Table 2 highlights some of the characteristics of the companies passing the Buffett–Hagstrom screen as of November 6, 2009, compared to the typical exchange-listed company in the Stock Investor Pro database. Historically, these passing companies have significantly outperformed the typical exchange-listed stock in terms of earnings per share growth. The current passing companies have seen earnings per share grow at an average rate of 24.7% over the last five years, compared to 1.7% for exchange-listed firms. Helping bolster earnings growth is the requirement that companies have positive operating income for each of the last seven fiscal years.
|Portfolio Characteristics (Median)||
|Price-earnings ratio (X)||20.2||18.0|
|Price-to-book-value ratio (X)||4.0||1.4|
|Price-earnings-to-EPS est growth (X)||1.8||1.5|
|Price-to-cash-flow-to-growth ratio (X)||1.2||0.6|
|EPS 5-yr. historical growth rate (%)||24.7||1.7|
|EPS 3-5 yr. estimated growth rate (%)||12.1||12.0|
|Return on equity (%)||23.7||1.3|
|Market cap. ($ million)||5,399.20||337|
|Relative strength vs. S&P (S&P=0) (%)||6||1|
|Average no. of passing stocks||30|
|Highest no. of passing stocks||32|
|Lowest no. of passing stocks||24|
|Monthly turnover (%)||21.2|
|Data as of November 6, 2009.|
When gauging company performance, Hagstrom states that Buffett prefers to look for strong and consistent return on equity that is achieved without excess leverage or accounting gimmickry. For the Buffett–Hagstrom screen, we require that return on equity is at least 15% over the last four quarters and for each of the last three fiscal years. The companies currently passing the Buffett–Hagstrom screen have a median return on equity of 23.7%, versus 1.3% for the typical exchange-listed company. Marvel Entertainment, home to such comic book characters as Spider-Man, The Incredible Hulk and Captain America, has the highest return on equity among the current passing companies at 35.7%. While earnings from continuing operations have been growing at a respectable 11.9% a year over the last five years, return on equity is ultimately being driven by the company’s aggressive share buyback program that has seen the average number of outstanding shares drop by over 27% since 2004.
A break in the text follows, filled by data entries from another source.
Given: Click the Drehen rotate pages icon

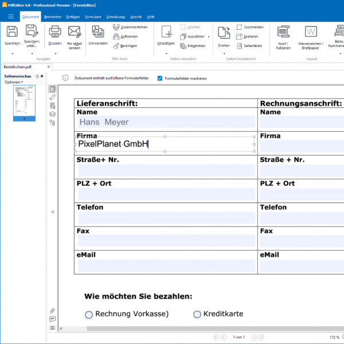Looking at the screenshot, I should click(224, 33).
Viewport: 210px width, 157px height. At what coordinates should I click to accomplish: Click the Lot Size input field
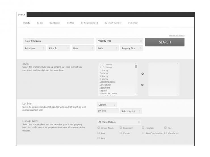coord(108,111)
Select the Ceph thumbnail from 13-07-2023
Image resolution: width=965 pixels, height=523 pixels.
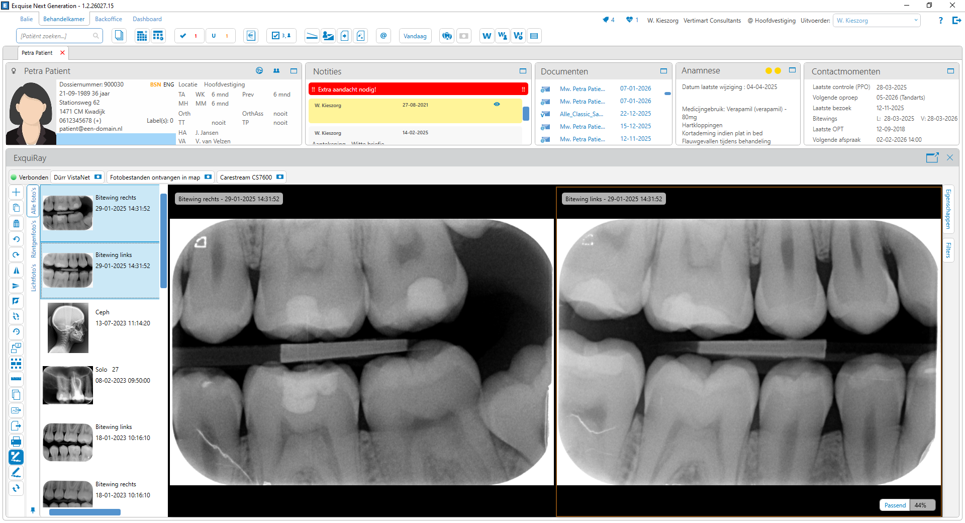[68, 328]
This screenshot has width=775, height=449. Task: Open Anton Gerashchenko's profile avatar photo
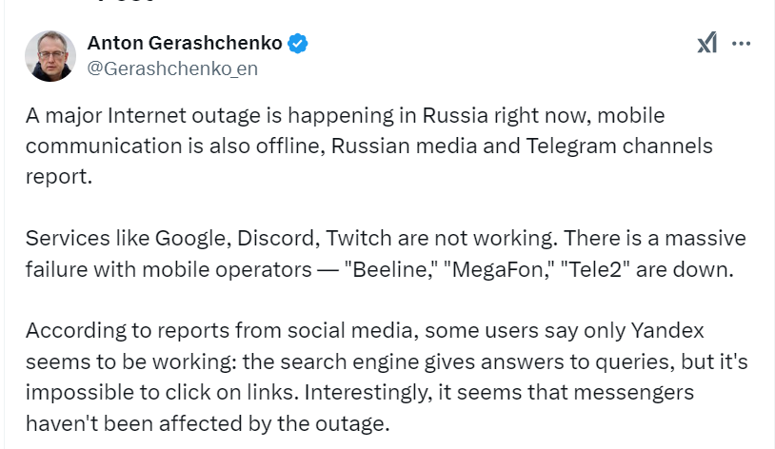tap(50, 56)
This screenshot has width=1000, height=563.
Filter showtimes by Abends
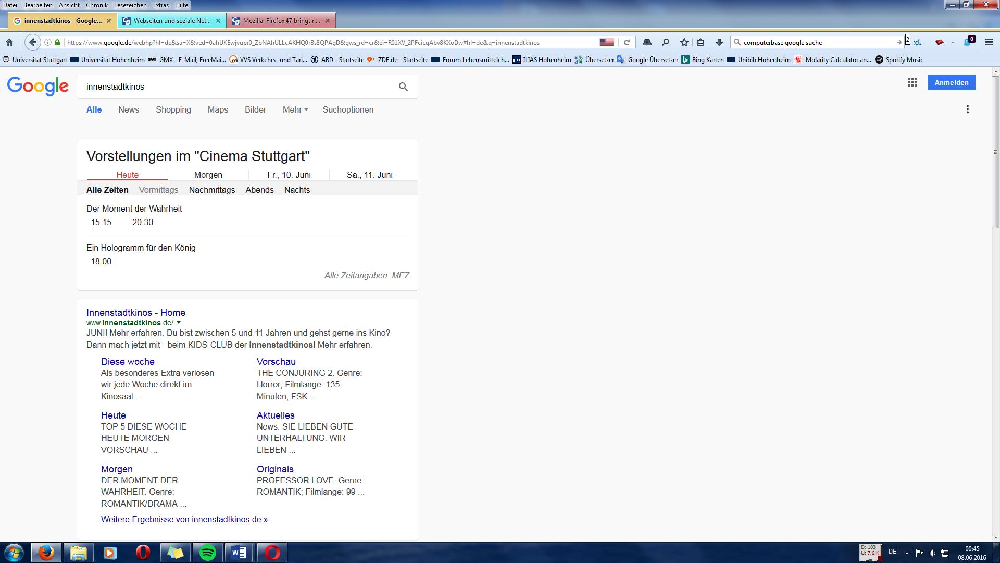tap(259, 190)
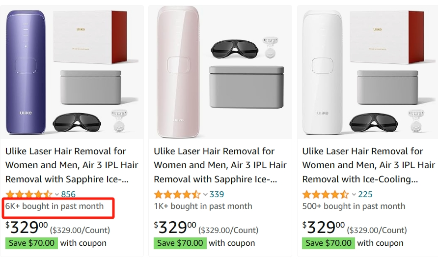Open the 339 reviews link

click(217, 195)
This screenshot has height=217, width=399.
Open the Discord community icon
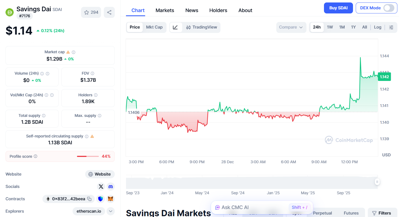point(110,187)
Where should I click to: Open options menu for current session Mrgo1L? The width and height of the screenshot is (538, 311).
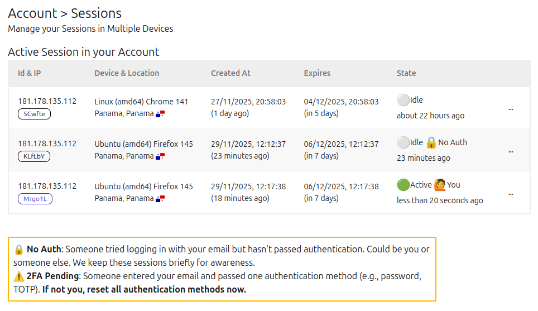point(511,194)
Return on equity is the ratio of net income to owner’s equity. Companies that prefer to use debt financing over equity will have a higher return on equity than those who favor equity financing, all else being equal. Buffett is not against debt, but warns against excessive use of debt. Acceptable levels vary by industry, so the AAII Buffett–Hagstrom screen requires debt-to-equity ratios below the respective industry norm. The current passing companies have a median debt-to-equity ratio of 0.5%, compared to 15.5% for the typical exchange-listed firm.
Warren Buffett’s approach identifies “excellent” businesses based on the prospects for the industry and the ability of management to exploit opportunities for the ultimate benefit of the shareholders. He then waits for the share price to reach a level that would provide him with a desired long-term rate of return.
Most investors have little trouble understanding Buffett’s philosophy. The approach encompasses many widely held investment principles. However, its successful implementation is dependent upon the dedication of the investor to learn and follow the principles.
Duplicating the process requires a considerable amount of time, effort, and judgment in perusing a firm’s financial statements, annual reports, and other information sources to thoroughly analyze the business and the quality of management.
It also requires patience, waiting for the right price once a prospective business has been identified, and the ability to stick to the approach during times of market volatility.
But for individual investors willing to do the considerable homework that is involved, the Warren Buffett approach offers a proven path to investment value.